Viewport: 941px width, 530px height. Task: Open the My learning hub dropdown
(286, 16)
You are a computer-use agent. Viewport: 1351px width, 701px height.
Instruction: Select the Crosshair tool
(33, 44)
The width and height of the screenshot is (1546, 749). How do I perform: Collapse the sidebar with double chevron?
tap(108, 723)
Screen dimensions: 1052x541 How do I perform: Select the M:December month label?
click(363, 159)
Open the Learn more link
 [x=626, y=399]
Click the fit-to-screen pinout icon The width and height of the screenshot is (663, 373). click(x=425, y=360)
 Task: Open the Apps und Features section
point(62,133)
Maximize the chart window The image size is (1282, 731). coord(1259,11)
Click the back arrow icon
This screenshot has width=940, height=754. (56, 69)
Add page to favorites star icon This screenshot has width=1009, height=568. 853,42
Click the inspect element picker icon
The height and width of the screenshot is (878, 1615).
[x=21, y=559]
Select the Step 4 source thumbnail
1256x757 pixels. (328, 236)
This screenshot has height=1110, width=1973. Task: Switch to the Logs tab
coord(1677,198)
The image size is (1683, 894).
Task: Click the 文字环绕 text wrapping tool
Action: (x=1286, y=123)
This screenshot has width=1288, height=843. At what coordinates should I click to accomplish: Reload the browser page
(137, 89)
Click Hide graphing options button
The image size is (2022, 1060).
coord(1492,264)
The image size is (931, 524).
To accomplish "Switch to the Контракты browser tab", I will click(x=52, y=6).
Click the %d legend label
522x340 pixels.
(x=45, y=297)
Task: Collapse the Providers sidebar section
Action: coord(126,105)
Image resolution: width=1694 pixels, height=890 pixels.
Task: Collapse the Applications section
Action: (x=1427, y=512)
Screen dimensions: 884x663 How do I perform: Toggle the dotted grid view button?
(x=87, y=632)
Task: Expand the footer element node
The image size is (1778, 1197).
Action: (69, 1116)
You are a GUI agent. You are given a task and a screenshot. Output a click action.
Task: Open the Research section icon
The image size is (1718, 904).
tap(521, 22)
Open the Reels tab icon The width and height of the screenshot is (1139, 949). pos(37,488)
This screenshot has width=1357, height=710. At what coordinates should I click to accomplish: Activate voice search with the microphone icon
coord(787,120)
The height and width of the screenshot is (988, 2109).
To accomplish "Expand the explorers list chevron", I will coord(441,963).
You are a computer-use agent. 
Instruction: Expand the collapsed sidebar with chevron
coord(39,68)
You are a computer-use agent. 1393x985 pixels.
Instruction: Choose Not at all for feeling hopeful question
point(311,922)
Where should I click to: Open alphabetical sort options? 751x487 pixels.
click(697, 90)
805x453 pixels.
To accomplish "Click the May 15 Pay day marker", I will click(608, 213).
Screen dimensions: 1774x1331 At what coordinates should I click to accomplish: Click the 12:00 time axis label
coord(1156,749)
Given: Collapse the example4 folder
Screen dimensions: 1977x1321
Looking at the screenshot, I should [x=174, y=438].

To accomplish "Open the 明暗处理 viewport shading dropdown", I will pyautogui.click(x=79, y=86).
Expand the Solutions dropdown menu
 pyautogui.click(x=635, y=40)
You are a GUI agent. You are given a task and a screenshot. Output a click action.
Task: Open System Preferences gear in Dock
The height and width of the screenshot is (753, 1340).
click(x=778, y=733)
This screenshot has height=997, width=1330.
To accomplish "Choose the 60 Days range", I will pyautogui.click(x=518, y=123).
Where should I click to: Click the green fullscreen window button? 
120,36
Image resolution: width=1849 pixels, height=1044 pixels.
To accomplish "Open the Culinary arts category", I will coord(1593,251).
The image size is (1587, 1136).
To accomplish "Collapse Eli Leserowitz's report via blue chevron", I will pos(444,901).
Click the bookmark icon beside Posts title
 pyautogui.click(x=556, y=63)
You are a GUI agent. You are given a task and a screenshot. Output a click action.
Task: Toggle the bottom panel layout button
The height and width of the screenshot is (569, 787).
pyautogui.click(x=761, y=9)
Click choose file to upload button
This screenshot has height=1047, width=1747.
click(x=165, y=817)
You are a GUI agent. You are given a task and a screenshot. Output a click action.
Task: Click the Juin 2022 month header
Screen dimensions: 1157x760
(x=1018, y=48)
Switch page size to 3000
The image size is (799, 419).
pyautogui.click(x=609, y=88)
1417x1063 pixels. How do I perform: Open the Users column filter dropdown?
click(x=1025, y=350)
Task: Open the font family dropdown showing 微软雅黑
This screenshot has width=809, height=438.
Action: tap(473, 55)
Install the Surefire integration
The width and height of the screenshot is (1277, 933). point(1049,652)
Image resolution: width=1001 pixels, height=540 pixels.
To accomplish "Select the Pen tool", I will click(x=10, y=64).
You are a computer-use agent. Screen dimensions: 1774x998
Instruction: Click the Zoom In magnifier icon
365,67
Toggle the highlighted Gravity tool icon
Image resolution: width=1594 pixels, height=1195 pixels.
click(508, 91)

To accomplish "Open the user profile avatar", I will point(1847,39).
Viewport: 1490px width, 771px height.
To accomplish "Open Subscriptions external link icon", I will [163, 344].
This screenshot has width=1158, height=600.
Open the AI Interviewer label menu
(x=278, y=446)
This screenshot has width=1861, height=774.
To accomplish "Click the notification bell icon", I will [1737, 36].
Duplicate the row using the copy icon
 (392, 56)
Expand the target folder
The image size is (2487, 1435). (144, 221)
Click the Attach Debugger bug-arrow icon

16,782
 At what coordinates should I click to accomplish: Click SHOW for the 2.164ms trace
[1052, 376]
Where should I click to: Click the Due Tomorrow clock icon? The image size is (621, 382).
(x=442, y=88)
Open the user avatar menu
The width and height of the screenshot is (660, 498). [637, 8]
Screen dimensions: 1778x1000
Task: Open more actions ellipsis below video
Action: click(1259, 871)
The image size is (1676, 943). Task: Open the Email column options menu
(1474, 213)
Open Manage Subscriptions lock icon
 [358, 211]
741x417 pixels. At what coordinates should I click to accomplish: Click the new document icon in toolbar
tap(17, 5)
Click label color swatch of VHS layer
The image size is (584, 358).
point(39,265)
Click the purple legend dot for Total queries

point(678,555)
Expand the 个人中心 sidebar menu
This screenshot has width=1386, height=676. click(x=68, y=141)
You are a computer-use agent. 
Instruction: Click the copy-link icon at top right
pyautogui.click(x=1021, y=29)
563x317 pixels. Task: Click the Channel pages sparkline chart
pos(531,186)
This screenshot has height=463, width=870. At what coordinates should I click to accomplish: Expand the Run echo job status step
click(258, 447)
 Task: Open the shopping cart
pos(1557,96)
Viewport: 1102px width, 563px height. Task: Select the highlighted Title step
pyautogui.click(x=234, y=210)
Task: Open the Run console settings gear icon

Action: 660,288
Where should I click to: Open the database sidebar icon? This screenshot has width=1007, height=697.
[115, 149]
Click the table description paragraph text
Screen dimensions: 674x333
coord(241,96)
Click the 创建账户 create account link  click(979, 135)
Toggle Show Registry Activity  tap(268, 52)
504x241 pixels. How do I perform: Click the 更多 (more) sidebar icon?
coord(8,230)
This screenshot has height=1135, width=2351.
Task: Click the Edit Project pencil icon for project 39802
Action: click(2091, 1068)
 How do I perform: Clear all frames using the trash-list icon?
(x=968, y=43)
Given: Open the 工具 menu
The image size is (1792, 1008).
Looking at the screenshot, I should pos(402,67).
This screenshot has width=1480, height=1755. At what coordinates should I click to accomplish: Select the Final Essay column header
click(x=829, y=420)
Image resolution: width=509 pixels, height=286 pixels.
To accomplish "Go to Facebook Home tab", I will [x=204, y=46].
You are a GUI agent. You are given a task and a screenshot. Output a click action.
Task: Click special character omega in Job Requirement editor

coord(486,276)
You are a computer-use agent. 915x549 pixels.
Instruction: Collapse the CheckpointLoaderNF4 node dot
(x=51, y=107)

----

Task to carry out:
Repeat the listing exactly, keeping every word in place.

Result for this task:
Viewport: 941px width, 530px height. Task: Open the My learning hub dropdown
(286, 16)
You are a computer-use agent. Viewport: 1351px width, 701px height.
Instruction: Select the Crosshair tool
(33, 44)
The width and height of the screenshot is (1546, 749). How do I perform: Collapse the sidebar with double chevron?
tap(108, 723)
Screen dimensions: 1052x541 How do I perform: Select the M:December month label?
click(363, 159)
Open the Learn more link
 [x=626, y=399]
Click the fit-to-screen pinout icon The width and height of the screenshot is (663, 373). click(x=425, y=360)
 Task: Open the Apps und Features section
point(62,133)
Maximize the chart window The image size is (1282, 731). coord(1259,11)
Click the back arrow icon
This screenshot has width=940, height=754. (56, 69)
Add page to favorites star icon This screenshot has width=1009, height=568. 853,42
Click the inspect element picker icon
The height and width of the screenshot is (878, 1615).
[x=21, y=559]
Select the Step 4 source thumbnail
1256x757 pixels. (328, 236)
This screenshot has height=1110, width=1973. Task: Switch to the Logs tab
coord(1677,198)
The image size is (1683, 894).
Task: Click the 文字环绕 text wrapping tool
Action: (x=1286, y=123)
This screenshot has width=1288, height=843. At what coordinates should I click to accomplish: Reload the browser page
(137, 89)
Click Hide graphing options button
The image size is (2022, 1060).
coord(1492,264)
The image size is (931, 524).
To accomplish "Switch to the Контракты browser tab", I will click(x=52, y=6).
Click the %d legend label
522x340 pixels.
(x=45, y=297)
Task: Collapse the Providers sidebar section
Action: coord(126,105)
Image resolution: width=1694 pixels, height=890 pixels.
Task: Collapse the Applications section
Action: (x=1427, y=512)
Screen dimensions: 884x663 How do I perform: Toggle the dotted grid view button?
(x=87, y=632)
Task: Expand the footer element node
The image size is (1778, 1197).
Action: (69, 1116)
You are a GUI agent. You are given a task and a screenshot. Output a click action.
Task: Open the Research section icon
The image size is (1718, 904).
tap(521, 22)
Open the Reels tab icon The width and height of the screenshot is (1139, 949). pos(37,488)
This screenshot has width=1357, height=710. At what coordinates should I click to accomplish: Activate voice search with the microphone icon
coord(787,120)
The height and width of the screenshot is (988, 2109).
To accomplish "Expand the explorers list chevron", I will coord(441,963).
You are a computer-use agent. 
Instruction: Expand the collapsed sidebar with chevron
coord(39,68)
You are a computer-use agent. 1393x985 pixels.
Instruction: Choose Not at all for feeling hopeful question
point(311,922)
Where should I click to: Open alphabetical sort options? 751x487 pixels.
click(697, 90)
805x453 pixels.
To accomplish "Click the May 15 Pay day marker", I will click(608, 213).
Screen dimensions: 1774x1331 At what coordinates should I click to accomplish: Click the 12:00 time axis label
coord(1156,749)
Given: Collapse the example4 folder
Screen dimensions: 1977x1321
Looking at the screenshot, I should [x=174, y=438].

To accomplish "Open the 明暗处理 viewport shading dropdown", I will pyautogui.click(x=79, y=86).
Expand the Solutions dropdown menu
 pyautogui.click(x=635, y=40)
You are a GUI agent. You are given a task and a screenshot. Output a click action.
Task: Open System Preferences gear in Dock
The height and width of the screenshot is (753, 1340).
click(x=778, y=733)
This screenshot has height=997, width=1330.
To accomplish "Choose the 60 Days range", I will pyautogui.click(x=518, y=123).
Where should I click to: Click the green fullscreen window button? 
120,36
Image resolution: width=1849 pixels, height=1044 pixels.
To accomplish "Open the Culinary arts category", I will coord(1593,251).
The image size is (1587, 1136).
To accomplish "Collapse Eli Leserowitz's report via blue chevron", I will pos(444,901).
Click the bookmark icon beside Posts title
 pyautogui.click(x=556, y=63)
You are a GUI agent. You are given a task and a screenshot. Output a click action.
Task: Toggle the bottom panel layout button
The height and width of the screenshot is (569, 787).
pyautogui.click(x=761, y=9)
Click choose file to upload button
This screenshot has height=1047, width=1747.
click(x=165, y=817)
You are a GUI agent. You are given a task and a screenshot. Output a click action.
Task: Click the Juin 2022 month header
Screen dimensions: 1157x760
(x=1018, y=48)
Switch page size to 3000
The image size is (799, 419).
pyautogui.click(x=609, y=88)
1417x1063 pixels. How do I perform: Open the Users column filter dropdown?
click(x=1025, y=350)
Task: Open the font family dropdown showing 微软雅黑
This screenshot has width=809, height=438.
Action: tap(473, 55)
Install the Surefire integration
The width and height of the screenshot is (1277, 933). point(1049,652)
Image resolution: width=1001 pixels, height=540 pixels.
To accomplish "Select the Pen tool", I will click(x=10, y=64).
You are a computer-use agent. Screen dimensions: 1774x998
Instruction: Click the Zoom In magnifier icon
365,67
Toggle the highlighted Gravity tool icon
Image resolution: width=1594 pixels, height=1195 pixels.
click(508, 91)

To accomplish "Open the user profile avatar", I will point(1847,39).
Viewport: 1490px width, 771px height.
To accomplish "Open Subscriptions external link icon", I will [163, 344].
This screenshot has width=1158, height=600.
Open the AI Interviewer label menu
(x=278, y=446)
This screenshot has width=1861, height=774.
To accomplish "Click the notification bell icon", I will [1737, 36].
Duplicate the row using the copy icon
 (392, 56)
Expand the target folder
The image size is (2487, 1435). (144, 221)
Click the Attach Debugger bug-arrow icon

16,782
 At what coordinates should I click to accomplish: Click SHOW for the 2.164ms trace
[1052, 376]
Where should I click to: Click the Due Tomorrow clock icon? The image size is (621, 382).
(x=442, y=88)
Open the user avatar menu
The width and height of the screenshot is (660, 498). [637, 8]
Screen dimensions: 1778x1000
Task: Open more actions ellipsis below video
Action: click(1259, 871)
The image size is (1676, 943). Task: Open the Email column options menu
(1474, 213)
Open Manage Subscriptions lock icon
 [358, 211]
741x417 pixels. At what coordinates should I click to accomplish: Click the new document icon in toolbar
tap(17, 5)
Click label color swatch of VHS layer
The image size is (584, 358).
point(39,265)
Click the purple legend dot for Total queries

point(678,555)
Expand the 个人中心 sidebar menu
This screenshot has width=1386, height=676. click(x=68, y=141)
You are a computer-use agent. 
Instruction: Click the copy-link icon at top right
pyautogui.click(x=1021, y=29)
563x317 pixels. Task: Click the Channel pages sparkline chart
pos(531,186)
This screenshot has height=463, width=870. At what coordinates should I click to accomplish: Expand the Run echo job status step
click(258, 447)
 Task: Open the shopping cart
pos(1557,96)
Viewport: 1102px width, 563px height. Task: Select the highlighted Title step
pyautogui.click(x=234, y=210)
Task: Open the Run console settings gear icon

Action: 660,288
Where should I click to: Open the database sidebar icon? This screenshot has width=1007, height=697.
[115, 149]
Click the table description paragraph text
Screen dimensions: 674x333
coord(241,96)
Click the 创建账户 create account link  click(979, 135)
Toggle Show Registry Activity  tap(268, 52)
504x241 pixels. How do I perform: Click the 更多 (more) sidebar icon?
coord(8,230)
This screenshot has height=1135, width=2351.
Task: Click the Edit Project pencil icon for project 39802
Action: click(2091, 1068)
 How do I perform: Clear all frames using the trash-list icon?
(x=968, y=43)
Given: Open the 工具 menu
The image size is (1792, 1008).
Looking at the screenshot, I should pos(402,67).
This screenshot has width=1480, height=1755. At what coordinates should I click to accomplish: Select the Final Essay column header
click(x=829, y=420)
Image resolution: width=509 pixels, height=286 pixels.
To accomplish "Go to Facebook Home tab", I will [x=204, y=46].
You are a GUI agent. You are given a task and a screenshot. Output a click action.
Task: Click special character omega in Job Requirement editor

coord(486,276)
You are a computer-use agent. 915x549 pixels.
Instruction: Collapse the CheckpointLoaderNF4 node dot
(x=51, y=107)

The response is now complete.